Steven King is a political commentator and public relations consultant and the former chief political advisor to Nobel laureate David Trimble.

Early life and education
King graduated with a First Class degree in Political Science from Oxford University, subsequently completing a Master of Social Science in Humanities degree at the University of Ulster and a Doctor of Philosophy degree from The Queen's University of Belfast (his PhD thesis focused on Irish constitutional republicanism/Charles Haughey).

Ulster Unionist advisor
King served as political advisor to Nobel Peace Laureate and First Minister of Northern Ireland David Trimble for six years (1998–2004). He was the Ulster Unionist party negotiator on equality, human rights and cultural issues in the multi-party talks leading to the Good Friday Agreement. At Stormont, he was responsible for political communication strategies, party management issues and drafting position papers. He was also Lord Trimble’s main speechwriter.

Public relations
In 1996, King began writing a weekly column for the Belfast Telegraph, before transferring to the Irish Examiner in 2005. He left formal politics in 2005 to work in public relations, initially assuming responsibility for dealing with the reputational issues arising from the Office of Fair Trading inquiry into alleged fee-fixing for the Independent Schools Council, before becoming External Relations Director for Policy Exchange (2006–2008), a centre-right think-tank, then, latterly, as a director of APCO Worldwide (2008–2012), the global public affairs and communications firm

Personal life
King's marriage, in 2005, to Jean-Claude Madrange was publicly denounced by the DUP politician Ian Paisley Jr.
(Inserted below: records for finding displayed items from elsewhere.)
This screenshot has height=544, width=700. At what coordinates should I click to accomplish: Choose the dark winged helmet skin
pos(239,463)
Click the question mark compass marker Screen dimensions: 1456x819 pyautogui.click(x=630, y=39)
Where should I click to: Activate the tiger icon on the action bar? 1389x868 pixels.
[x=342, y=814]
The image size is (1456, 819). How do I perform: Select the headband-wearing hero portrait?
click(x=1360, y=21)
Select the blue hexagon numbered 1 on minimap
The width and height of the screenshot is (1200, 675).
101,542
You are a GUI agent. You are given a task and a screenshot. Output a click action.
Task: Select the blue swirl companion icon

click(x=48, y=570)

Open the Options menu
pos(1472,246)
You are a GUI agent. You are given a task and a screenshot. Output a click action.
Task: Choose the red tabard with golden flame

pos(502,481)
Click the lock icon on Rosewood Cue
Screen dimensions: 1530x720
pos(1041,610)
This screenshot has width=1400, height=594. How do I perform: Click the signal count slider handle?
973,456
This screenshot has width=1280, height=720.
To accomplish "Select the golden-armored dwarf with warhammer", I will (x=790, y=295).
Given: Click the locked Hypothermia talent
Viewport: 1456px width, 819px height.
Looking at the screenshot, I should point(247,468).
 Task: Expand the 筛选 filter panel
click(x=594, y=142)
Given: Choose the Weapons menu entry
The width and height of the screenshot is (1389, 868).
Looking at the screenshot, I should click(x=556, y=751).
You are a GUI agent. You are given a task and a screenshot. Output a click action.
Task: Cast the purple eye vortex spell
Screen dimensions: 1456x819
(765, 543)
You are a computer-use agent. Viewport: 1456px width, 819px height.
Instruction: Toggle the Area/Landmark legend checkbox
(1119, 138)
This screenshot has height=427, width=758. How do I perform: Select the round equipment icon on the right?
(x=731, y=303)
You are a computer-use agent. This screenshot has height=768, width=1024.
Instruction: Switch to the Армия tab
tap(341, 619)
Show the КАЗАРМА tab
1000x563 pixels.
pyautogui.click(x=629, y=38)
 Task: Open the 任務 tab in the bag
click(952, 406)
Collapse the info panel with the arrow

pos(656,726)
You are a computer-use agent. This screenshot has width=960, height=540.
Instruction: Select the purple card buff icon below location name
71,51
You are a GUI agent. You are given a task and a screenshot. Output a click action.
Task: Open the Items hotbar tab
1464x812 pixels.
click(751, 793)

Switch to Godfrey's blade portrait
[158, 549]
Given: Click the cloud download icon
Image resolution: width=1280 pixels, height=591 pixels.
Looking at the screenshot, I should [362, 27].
In August 2010, an inquest at St Pancras Court in London found that King's partner, Jean-Claude Madrange, had taken his own life on 8 May. St Pancras Court was told that Mr Madrange was struggling with bipolar disorder and had tried to commit suicide by taking an overdose one month earlier. An obituary published in The Times read: "Jean-Claude (suddenly) RIP Baba. "Oh, how great is love! And how little am I!" Steven King, 55 Dean St, W1." (The quotation is taken from Khalil Gibran's poem 'A Lover's Call XXVII'.)

In June 2012, the BBC reported that King was critically ill in a hospital in Delhi, India. Six weeks later, the BBC reported that King remained critically ill in intensive care in Delhi. King was transferred to the UK where he spent nearly 18 months in critical care.  He is now recovering in rehabilitation.